In assessing the effectiveness of treatment guidelines incorporating mPCR panels, surveying providers about their rationale for following an algorithm (or not) may be useful to help optimize the use of these technologies. Importantly, providing feedback to providers about rates of antibiotic prescribing may improve subsequent antibiotic use [51].

For GI and CNS mPCR panels, there are no published, peer-reviewed studies available at the time of this publication that explore the use of EMR-based decision support in the context of antimicrobial stewardship. Extrapolating from respiratory mPCR studies, EMR-based decision support may optimize the use of these technologies. For both GI and respiratory mPCR panels, diagnostic test stewardship (via test restriction) appears critically important [34, 52, 53].

Conclusions

Respiratory, GI and CNS syndromic mPCR panels, as an isolated intervention, aid in the diagnosis of infectious pathogens yet do not consistently improve antimicrobial utilization.

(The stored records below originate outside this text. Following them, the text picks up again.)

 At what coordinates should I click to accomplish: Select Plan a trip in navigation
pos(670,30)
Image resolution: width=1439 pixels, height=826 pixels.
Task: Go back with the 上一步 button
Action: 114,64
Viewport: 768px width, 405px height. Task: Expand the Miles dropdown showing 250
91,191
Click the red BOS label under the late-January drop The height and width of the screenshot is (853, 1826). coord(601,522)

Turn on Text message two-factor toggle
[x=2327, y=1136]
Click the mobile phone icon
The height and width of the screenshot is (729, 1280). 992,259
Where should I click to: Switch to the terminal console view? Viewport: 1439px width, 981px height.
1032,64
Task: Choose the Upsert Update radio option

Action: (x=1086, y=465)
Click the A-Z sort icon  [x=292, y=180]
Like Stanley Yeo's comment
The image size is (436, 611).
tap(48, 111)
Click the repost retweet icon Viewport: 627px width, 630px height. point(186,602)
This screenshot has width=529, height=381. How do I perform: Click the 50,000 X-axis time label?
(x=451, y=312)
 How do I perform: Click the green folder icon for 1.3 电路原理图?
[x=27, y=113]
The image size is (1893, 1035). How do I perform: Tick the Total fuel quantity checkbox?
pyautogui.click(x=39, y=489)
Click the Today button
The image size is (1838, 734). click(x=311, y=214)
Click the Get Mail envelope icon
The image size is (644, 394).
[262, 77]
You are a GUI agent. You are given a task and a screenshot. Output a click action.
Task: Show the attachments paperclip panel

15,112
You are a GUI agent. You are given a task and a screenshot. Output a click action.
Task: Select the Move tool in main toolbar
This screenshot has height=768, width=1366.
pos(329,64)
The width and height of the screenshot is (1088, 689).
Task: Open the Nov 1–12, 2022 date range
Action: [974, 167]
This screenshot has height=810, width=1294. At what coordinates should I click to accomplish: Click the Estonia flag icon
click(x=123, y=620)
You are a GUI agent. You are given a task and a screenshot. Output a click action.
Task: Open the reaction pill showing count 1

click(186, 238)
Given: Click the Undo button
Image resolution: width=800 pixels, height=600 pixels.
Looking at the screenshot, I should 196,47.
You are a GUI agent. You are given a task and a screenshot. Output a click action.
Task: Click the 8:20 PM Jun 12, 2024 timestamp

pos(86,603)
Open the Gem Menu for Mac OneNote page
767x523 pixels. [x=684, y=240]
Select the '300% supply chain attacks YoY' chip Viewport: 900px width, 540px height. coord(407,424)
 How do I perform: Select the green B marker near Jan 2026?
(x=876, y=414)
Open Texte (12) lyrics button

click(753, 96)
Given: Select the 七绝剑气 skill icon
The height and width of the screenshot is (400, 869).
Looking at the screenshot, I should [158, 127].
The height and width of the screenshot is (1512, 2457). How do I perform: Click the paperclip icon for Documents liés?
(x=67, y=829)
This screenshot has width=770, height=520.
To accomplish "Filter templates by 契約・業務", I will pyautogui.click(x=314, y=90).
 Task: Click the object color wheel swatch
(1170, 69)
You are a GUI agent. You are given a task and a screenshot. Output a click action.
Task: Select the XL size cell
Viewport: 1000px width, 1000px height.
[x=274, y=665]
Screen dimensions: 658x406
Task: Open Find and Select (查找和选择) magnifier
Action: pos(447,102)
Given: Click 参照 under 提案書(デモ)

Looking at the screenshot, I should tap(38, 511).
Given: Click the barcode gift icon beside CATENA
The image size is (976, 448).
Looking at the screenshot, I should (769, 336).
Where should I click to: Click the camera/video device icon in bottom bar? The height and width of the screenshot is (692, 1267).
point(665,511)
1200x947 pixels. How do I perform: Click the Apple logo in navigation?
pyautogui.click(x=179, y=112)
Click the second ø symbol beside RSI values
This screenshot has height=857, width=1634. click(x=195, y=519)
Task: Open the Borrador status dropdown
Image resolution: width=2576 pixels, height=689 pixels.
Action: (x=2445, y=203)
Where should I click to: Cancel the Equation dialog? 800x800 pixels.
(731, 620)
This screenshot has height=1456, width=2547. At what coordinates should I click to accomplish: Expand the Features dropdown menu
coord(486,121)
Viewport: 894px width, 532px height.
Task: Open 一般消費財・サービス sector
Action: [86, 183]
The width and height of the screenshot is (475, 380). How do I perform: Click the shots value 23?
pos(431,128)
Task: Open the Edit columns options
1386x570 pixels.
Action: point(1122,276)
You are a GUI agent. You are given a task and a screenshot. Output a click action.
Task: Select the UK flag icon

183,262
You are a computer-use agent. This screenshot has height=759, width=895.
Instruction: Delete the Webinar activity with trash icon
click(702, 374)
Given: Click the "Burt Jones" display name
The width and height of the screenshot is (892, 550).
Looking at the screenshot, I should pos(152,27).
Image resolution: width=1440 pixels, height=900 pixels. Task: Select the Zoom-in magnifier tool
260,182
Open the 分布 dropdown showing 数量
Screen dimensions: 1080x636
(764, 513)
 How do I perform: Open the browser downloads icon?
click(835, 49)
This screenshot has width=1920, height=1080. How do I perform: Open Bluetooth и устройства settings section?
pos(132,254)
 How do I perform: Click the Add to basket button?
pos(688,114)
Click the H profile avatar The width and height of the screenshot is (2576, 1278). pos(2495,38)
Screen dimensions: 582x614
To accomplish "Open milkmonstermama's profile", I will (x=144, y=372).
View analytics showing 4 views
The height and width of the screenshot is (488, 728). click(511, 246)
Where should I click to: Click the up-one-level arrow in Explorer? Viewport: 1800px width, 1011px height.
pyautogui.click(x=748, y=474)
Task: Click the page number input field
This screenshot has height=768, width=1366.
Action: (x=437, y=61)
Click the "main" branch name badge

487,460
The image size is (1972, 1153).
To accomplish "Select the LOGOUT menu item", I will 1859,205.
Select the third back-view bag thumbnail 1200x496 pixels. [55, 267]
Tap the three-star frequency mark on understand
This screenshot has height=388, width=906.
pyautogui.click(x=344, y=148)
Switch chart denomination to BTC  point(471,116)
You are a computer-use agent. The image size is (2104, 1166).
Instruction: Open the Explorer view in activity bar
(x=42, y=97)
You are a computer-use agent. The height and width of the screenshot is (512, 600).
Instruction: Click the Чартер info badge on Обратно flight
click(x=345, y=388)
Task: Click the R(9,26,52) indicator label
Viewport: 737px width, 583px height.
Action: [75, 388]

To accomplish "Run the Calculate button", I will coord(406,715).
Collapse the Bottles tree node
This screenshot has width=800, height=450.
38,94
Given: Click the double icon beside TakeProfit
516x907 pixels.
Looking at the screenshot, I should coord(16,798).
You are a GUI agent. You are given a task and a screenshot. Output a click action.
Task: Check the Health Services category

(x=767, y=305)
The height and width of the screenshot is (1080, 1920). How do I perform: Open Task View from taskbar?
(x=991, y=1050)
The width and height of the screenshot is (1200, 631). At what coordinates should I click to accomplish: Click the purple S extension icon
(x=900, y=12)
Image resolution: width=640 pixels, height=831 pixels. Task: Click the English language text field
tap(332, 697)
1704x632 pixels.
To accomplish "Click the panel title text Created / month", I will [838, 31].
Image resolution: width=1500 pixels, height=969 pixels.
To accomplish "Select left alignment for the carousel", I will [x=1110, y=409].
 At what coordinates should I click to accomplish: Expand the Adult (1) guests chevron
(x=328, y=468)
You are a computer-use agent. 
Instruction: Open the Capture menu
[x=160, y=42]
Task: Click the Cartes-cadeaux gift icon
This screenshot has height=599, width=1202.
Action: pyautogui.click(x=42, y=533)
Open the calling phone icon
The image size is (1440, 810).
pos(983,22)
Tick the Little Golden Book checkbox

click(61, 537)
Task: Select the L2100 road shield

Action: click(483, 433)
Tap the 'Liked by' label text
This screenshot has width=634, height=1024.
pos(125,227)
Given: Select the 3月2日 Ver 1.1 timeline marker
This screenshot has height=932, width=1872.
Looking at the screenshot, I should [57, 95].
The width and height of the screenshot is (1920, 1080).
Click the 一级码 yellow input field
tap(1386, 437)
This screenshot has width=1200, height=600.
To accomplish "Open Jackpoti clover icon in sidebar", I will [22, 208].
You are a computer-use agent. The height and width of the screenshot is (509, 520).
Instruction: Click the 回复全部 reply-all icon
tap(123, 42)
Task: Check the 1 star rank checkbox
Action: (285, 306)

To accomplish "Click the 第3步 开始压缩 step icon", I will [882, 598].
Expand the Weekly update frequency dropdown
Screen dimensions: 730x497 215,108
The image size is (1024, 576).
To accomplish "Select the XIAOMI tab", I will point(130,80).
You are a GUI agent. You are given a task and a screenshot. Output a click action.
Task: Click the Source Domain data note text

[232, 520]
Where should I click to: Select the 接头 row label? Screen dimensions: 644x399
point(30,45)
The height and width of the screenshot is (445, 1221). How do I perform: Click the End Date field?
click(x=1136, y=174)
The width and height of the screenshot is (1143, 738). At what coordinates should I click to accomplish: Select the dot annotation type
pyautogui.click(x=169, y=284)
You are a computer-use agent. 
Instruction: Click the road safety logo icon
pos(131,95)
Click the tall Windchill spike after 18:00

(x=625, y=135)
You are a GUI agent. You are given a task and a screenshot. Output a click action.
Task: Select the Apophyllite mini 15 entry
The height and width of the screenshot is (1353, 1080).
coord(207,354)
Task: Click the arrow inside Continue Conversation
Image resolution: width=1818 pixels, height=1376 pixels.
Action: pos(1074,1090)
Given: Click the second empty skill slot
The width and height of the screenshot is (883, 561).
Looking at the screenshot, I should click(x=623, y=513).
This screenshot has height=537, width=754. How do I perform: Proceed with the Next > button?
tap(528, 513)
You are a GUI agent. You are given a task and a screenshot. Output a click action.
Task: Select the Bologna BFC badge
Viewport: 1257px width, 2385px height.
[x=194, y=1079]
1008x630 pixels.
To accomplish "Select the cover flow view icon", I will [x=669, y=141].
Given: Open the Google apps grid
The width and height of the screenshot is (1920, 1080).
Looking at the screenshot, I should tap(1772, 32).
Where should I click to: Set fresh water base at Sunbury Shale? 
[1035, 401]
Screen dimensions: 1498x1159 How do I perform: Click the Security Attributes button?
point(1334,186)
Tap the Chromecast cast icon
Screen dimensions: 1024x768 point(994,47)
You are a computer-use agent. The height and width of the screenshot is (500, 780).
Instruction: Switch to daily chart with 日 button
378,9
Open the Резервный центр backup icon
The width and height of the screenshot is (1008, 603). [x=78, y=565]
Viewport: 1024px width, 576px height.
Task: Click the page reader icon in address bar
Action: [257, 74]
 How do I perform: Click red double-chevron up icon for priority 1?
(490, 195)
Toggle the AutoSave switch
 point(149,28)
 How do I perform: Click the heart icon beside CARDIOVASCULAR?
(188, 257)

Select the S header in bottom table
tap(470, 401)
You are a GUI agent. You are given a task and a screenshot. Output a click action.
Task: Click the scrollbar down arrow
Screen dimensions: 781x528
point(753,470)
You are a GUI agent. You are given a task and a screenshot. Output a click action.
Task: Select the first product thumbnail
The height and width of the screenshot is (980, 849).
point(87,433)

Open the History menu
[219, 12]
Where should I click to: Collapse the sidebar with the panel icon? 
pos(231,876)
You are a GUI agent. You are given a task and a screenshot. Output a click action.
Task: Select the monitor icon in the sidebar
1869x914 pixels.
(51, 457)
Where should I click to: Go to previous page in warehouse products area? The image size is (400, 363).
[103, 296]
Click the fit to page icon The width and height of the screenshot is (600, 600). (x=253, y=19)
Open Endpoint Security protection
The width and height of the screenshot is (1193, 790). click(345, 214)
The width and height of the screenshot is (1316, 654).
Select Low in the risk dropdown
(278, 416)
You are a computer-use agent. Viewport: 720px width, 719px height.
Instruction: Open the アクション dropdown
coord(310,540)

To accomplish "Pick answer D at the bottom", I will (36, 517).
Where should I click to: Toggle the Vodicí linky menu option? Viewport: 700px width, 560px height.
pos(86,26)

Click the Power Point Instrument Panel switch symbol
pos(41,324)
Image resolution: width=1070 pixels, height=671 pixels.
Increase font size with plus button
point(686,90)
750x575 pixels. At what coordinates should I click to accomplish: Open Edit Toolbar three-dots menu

Wherever possible, these technologies should be incorporated into local treatment guidelines with active antimicrobial stewardship program oversight and support. The use of EMR-based decision support is also promising. Provider compliance with guidelines utilizing mPCR panels should be monitored and feedback should be provided. Additional research is needed to define best practices for the use of mPCR panels in both antimicrobial and diagnostic test stewardship.